このニュースレターでは、日本企業のグローバル展開、新規事業開拓に役立つ欧州の最新イノベーション、エコシステム、テクノロジー情報を、毎週ピックアップして現地から配信しています。
英政府、スタートアップ救済スキームを発表
英国政府は、新型コロナウイルスによる経済的打撃を受けた中小企業やスタートアップを対象とした15億ドルのファイナンシャルサポートスキームを発表した。その内容は、今回新しく設置される「
Future Fund」を通じて約3億ドルがベンチャーキャピタルに、約9億ドルが
Innovate UKを介した小規模なR&D企業向けの既存ローンや助成金スキームに割り当てられる、などとしている。企業従業員や自営業者への賃金補助にいち早く動いた英国政府だったが、これでその枠に当てはまらない数多くの中小企業が待ち遠しにしているサポートが実施されることになる。しかし、給付条件には既に一定の資金調達に成功している必要があるなど、対象にならないスタートアップ も多くいる点が懸念されている。スキームの更なる詳細はこれから発表される予定で、どのようにこの条件や懸念点をクリアにしていくか、今後もモニターしていく必要がある。
デジタル保険の仏Alanが、5500万ドルを調達
フランスを中心にデジタル保険サービスを展開するインシュアテックスタートアップ のAlanが、シリーズCラウンドで約5500万ドルの調達に成功し、設立からたった4年で調達総額が1.3億ドル以上に達した。
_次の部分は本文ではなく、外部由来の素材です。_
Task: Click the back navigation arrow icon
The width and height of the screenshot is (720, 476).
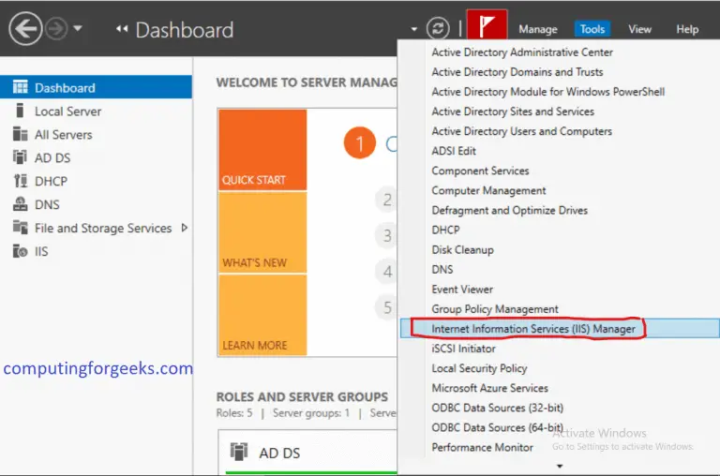Action: point(25,29)

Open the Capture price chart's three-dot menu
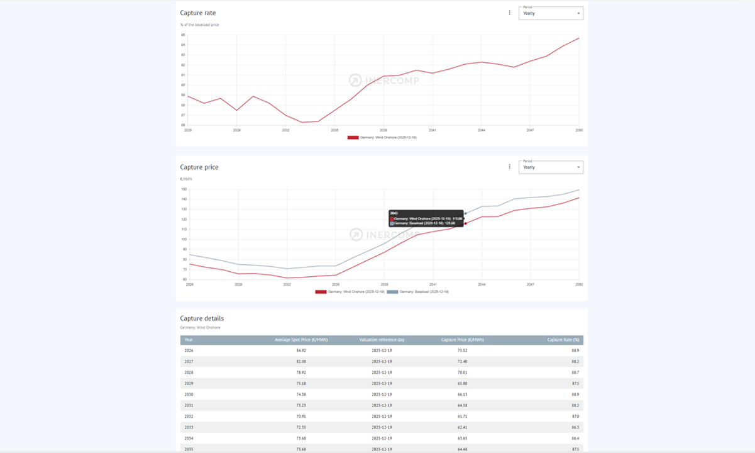tap(509, 167)
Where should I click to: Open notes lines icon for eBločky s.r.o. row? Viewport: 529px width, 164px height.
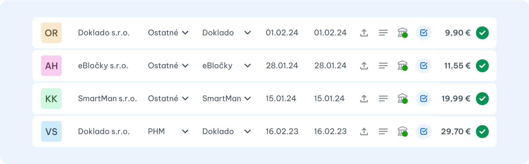tap(383, 66)
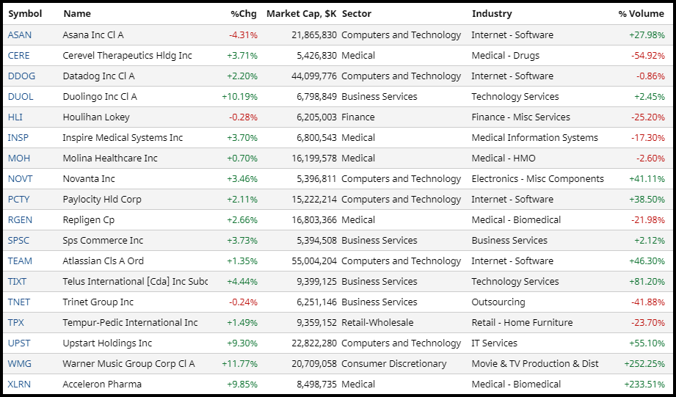Sort by Market Cap, $K header
676x397 pixels.
(301, 14)
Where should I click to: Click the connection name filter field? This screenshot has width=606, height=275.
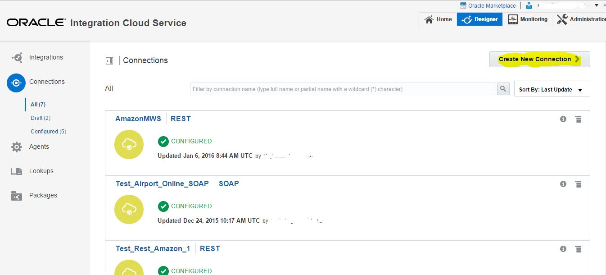click(343, 89)

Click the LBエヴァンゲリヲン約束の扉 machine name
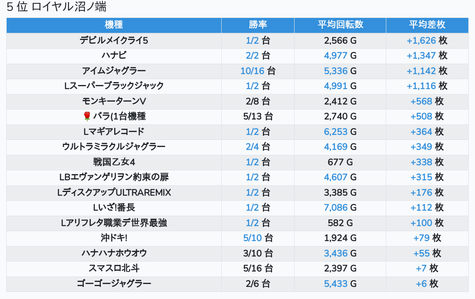[x=114, y=177]
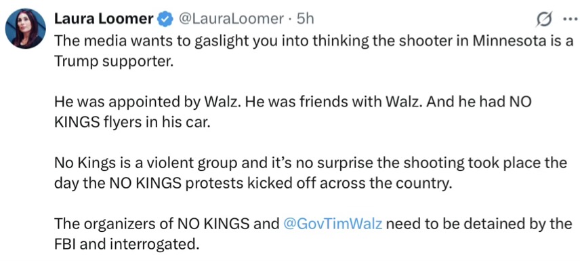Click the blue verified checkmark badge
The height and width of the screenshot is (261, 580).
[165, 18]
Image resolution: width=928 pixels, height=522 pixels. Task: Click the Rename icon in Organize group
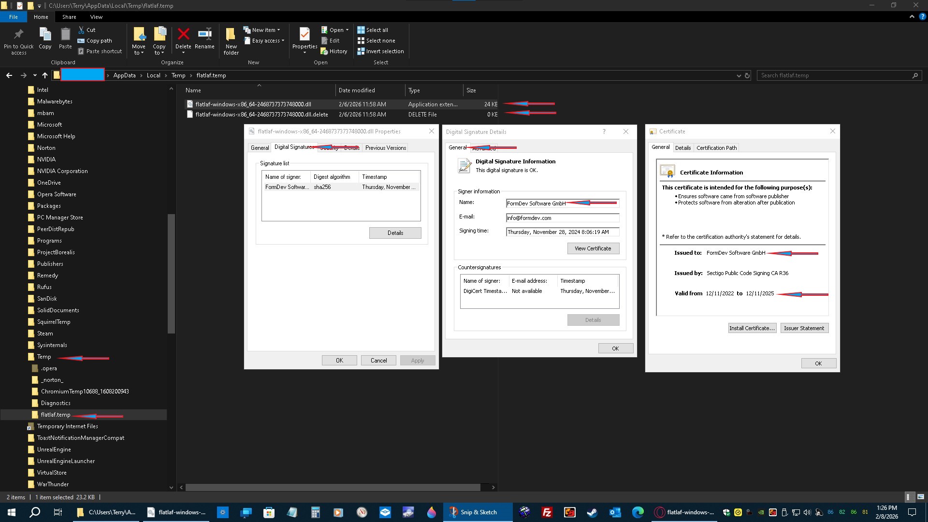pos(204,35)
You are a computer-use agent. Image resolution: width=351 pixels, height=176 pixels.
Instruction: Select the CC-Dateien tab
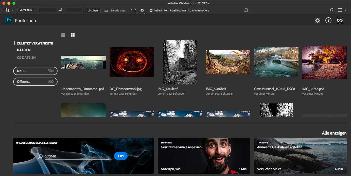point(26,57)
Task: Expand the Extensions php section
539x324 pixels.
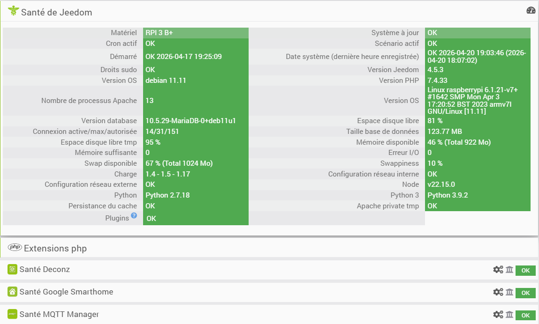Action: point(55,248)
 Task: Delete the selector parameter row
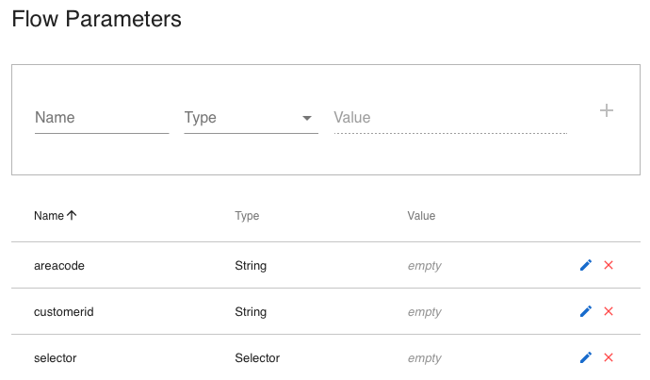[609, 357]
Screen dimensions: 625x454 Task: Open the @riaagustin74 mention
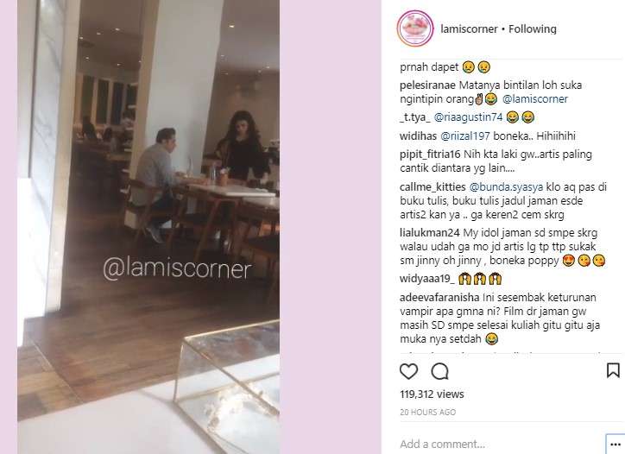pyautogui.click(x=468, y=117)
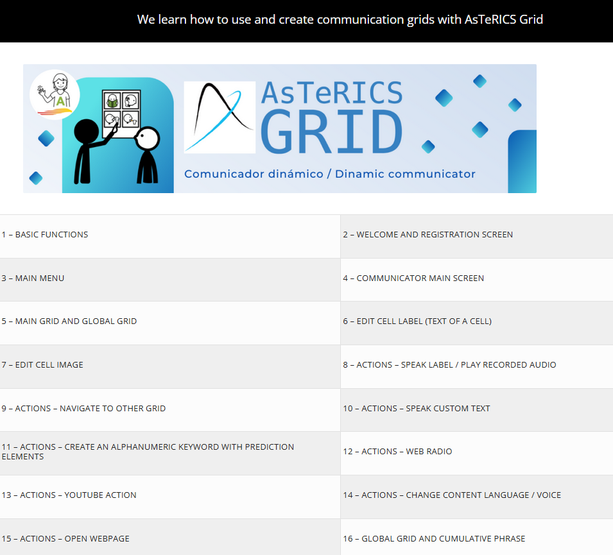
Task: Select '7 – EDIT CELL IMAGE'
Action: click(42, 364)
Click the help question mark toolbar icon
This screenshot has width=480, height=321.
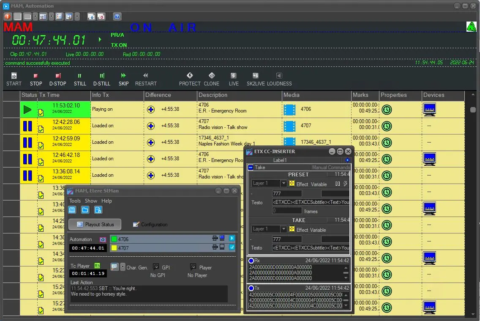pos(117,16)
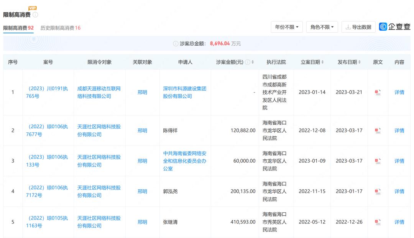Click the VIP badge above 限制高消费
Viewport: 414px width, 238px height.
[x=32, y=8]
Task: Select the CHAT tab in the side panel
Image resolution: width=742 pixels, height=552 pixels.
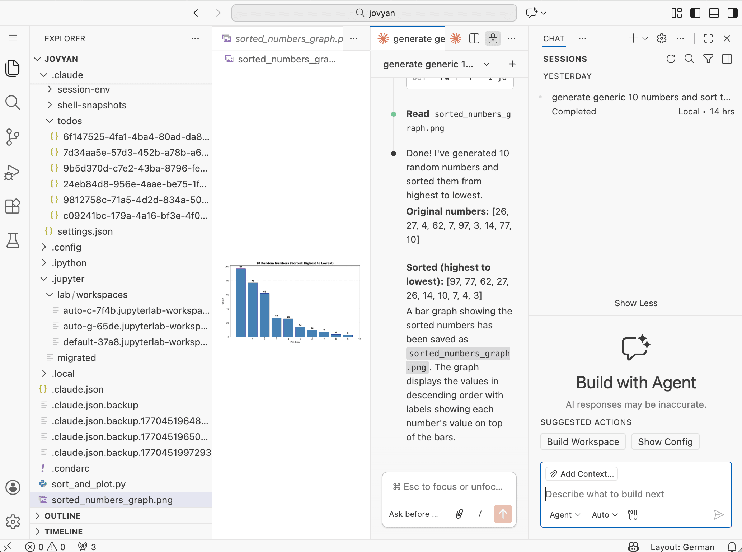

Alanは、特に既存の保険会社とパートナーシップを組むことなく、独自で公式の保険事業のライセンスを取得しており、クリアな価格設定と保証内容を武器に国内で急激にマーケットシェアを拡大し、現在7万人以上が利用する6000万ドル以上の収益を上げる企業に急成長した。また最近では、スウェーデン発の遠隔医療スタートアップ
Kryの子会社となる
Liviとの提携や、新型コロナウイルスに対応するコンテンツにも取り組むなど、健康状態に関わる幅広い分野でのビジネス展開を行なっており、既に設置済みのスペイン、ベルギーオフィスに加えて、今後5年間で欧州全体へ進出していく予定だ。
米Facebookが買収した欧州スタートアップとは
大手テック企業として成功を収めるには、戦略的な買収が重要な鍵を握っている。2004年の設立から、今や一日16億人が利用するとも言われるFacebookも、メッセージアプリに直接関連のあるWhatsAppやInstagramだけでなく、様々な機能向上を可能にする戦略的買収を実行してきた。欧州では、自撮り顔変換アプリのMSQRD aka Masquerade(ベラルーシ)や、WhatsAppでの商取引用コイン開発に使用されるブロックチェーンの
Chainspace(英国)をはじめ、急成長する同社ゲームビジネスに対応するクラウドゲームの
PlayGiga(スペイン)、また主要事業とは離れて開発を進める独自ウェアラブルに統合可能な追跡機能を兼ね合わせるフィットネスアプリのProteGeo(フィンランド)など、幅広い分野の企業に手を伸ばしている。原文内には、買収企業約10社の詳細が記載されている。
丸紅が宇宙事業拡大のため、伊スタートアップと提携
大手商社の丸紅が、以前から提携を進める
インターステラテクノロジズ株式会社(北海道)とともに、超小型人工衛星の軌道投入ロケットに搭載予定の小型衛星放出システムの研究・開発のため、イタリア発スタートアップの
D-Orbit SpAとの業務提携を発表した。D-Orbit は、小型衛星放出システムの軌道輸送を中心とした研究・開発をすすめ、
InOrbit NOW という打上げアレンジ及び軌道投入における最新技術を活用したサービスを提供している。またそれにより、小型衛星を正確に、安定した状態で衛星の軌道に送り出すことができる。丸紅はこの提携により、超小型衛星打上げ事業の強化と宇宙産業の発展に貢献が可能になるとしている。
植木このみ
Open Innovation Group, Intralink Limited
イントラリンクについて
イントラリンクは、海外ベンチャー企業のアジア事業開発、日本大手企業に対する海外オープンイノベーション支援、海外政府機関の経済開発をサポートするグローバルなコンサルティング会社です。
弊社の無料ニュースレター配信をご希望の方は、
こちらから。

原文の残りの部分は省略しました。